And in fact, one of the things I often say about the work that I do is my goal for my work with my clients is that we are so good at improving the flow of work through your delivery pipeline that we create a marketing problem. And that's kind of what happened with one of my firms that I work with recently.

And to give you a little background, I've beenworking with this firm for a little over a year, and we started with the way I always like to start, which is a in-person process improvement training and workshop to really get the people on the team aligned around just the fact that process improvement can happen and then some of the tools around it.

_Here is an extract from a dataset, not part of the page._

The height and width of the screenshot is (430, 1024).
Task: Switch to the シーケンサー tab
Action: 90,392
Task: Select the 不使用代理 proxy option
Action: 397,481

And then over the course of the last year, we've worked really hard and they've invested a ton of their own internal time and energy, and obviously they're paying me, and we've done a lot of work with software tools and other things to really get their operations dialed in. Among other things, because we were able to get the processes so well-defined, it also gave them the ability to really effectively expand the size of their team.

And so this is a firm that has been growing rapidly both in terms of their headcount and in terms of their case count. And obviously, they wouldn't be able to do that if the demand weren't there, if there weren't a market for the kind of work that they do. But of course, one of the things that happened, and anyone that has grown a firm, especially the headcount in a firm, will recognize, is that as you grow that headcount, your expenses go up and therefore you need a higher volume of cases to make it all work.

And I would say in the early going of this practice, they were capturing a lot of fairly low hanging fruit in the marketplace. They were filling a need in the community that wasn't being well served by the existing alternatives, mostly other law firms, but other alternatives as well. And so they were able to capture a lot of the latent market for this particular legal need and maybe even steal some of the existing market share from other providers that weren't doing a very good job at meeting this particular legal need.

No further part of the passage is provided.